取調べの全面可視化を実現しよう!! 弁護士/中村 直美

 あなたが身に覚えのない容疑で逮捕されたとします。必死に「自分はやっていない。犯人ではない。」と訴えても、捜査官は信じてくれません。勾留されて、連日、自白獲得を目的とした長時間に渡る取調べが続きます。あなたは考えます。真実は裁判で明らかにすればいい。ここはひとまず自分がやったことにして、とにかくこの辛い状況から逃れようと・・・。しかし、一度自白調書が作られてしまうと、「捜査官に脅された。」「言ってもいないことを調書に取られた。」と言って覆すのは容易なことではありません。密室で行われている取調べの状況は、あなたと捜査官しか知らないのです。
 DNA鑑定により再審無罪となった足利事件を始め、無実の人が自白して有罪とされてしまった事件は多数あります。しかし、その自白が任意になされたものかを事後的に検証する制度はこれまでありませんでした。そこで、取調べの全過程を録画・録音して明らかにすることで、違法捜査を抑制し、虚偽自白による冤罪を防止しようという、取調べ過程の全面可視化が必要になるのです。

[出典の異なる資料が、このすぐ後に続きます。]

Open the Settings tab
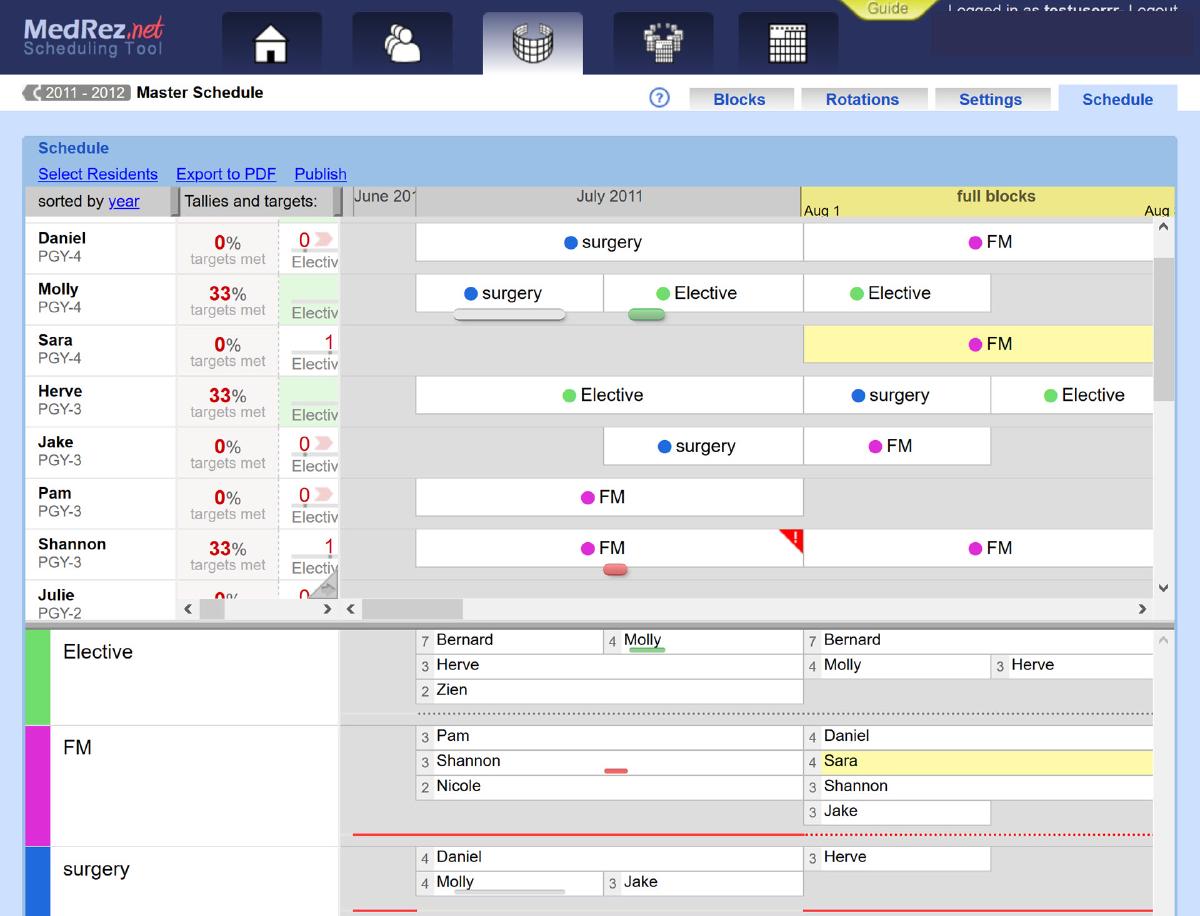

 欧米諸国を始め、韓国や台湾、モンゴルなどではすでに可視化が義務付けられていますが、日本では、民主党がマニフェストに挙げていたものの法案提出には至っていません。しかし、裁判員制度の導入に伴い取調べの一部分を録音・録画する試みが始まり、また、明石市花火事故の検察官担当が取調べ過程を全面録音・録画する方針を明らかにする等、可視化実現に向けた運用がされようとしています。
 刑事司法制度を改革する大きな力を持つ取調べ全面可視化制度を、是非実現しましょう。